• **Task description**
All lines in the data bearing the string "will" should be identified and copied.

• **Pixel coordinate grounding data**
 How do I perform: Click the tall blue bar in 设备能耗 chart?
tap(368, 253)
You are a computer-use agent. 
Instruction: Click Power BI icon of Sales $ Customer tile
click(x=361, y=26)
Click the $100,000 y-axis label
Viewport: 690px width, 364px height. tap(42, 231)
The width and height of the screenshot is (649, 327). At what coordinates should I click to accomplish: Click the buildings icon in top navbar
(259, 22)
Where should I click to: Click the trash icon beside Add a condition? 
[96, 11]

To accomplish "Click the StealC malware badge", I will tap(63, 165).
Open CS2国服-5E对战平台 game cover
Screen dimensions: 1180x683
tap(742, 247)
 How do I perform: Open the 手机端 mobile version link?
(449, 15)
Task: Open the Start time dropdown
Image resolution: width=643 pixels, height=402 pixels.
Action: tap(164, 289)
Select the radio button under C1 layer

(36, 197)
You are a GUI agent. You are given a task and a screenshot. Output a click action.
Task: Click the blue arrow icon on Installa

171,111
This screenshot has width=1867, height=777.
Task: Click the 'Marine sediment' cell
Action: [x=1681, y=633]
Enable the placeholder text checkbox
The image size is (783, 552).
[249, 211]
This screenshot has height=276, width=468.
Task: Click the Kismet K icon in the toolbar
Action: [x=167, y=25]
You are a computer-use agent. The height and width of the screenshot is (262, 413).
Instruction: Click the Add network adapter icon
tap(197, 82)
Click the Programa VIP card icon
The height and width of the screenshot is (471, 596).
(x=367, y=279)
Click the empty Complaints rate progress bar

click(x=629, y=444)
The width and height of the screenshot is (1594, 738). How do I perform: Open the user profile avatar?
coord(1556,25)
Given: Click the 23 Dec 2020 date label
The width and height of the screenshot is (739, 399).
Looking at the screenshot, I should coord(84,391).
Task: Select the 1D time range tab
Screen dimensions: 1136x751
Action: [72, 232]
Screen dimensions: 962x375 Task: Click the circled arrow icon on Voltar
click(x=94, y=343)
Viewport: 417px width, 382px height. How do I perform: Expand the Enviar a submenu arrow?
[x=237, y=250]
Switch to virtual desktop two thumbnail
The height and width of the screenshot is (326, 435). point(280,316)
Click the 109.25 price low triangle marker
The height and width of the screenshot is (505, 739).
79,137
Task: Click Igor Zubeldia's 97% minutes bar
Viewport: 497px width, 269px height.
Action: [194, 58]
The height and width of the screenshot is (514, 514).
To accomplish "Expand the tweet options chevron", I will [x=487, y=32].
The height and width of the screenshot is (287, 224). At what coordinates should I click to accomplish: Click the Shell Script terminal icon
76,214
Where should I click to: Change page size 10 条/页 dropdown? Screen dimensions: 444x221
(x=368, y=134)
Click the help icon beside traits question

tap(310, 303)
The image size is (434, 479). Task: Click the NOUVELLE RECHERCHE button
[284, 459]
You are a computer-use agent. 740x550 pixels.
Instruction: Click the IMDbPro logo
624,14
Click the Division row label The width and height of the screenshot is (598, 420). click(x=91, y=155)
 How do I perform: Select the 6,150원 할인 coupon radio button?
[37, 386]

• **Output for this task**
To accomplish "Click the StealC malware badge", I will tap(63, 165).
To accomplish "Expand the tweet options chevron", I will [x=487, y=32].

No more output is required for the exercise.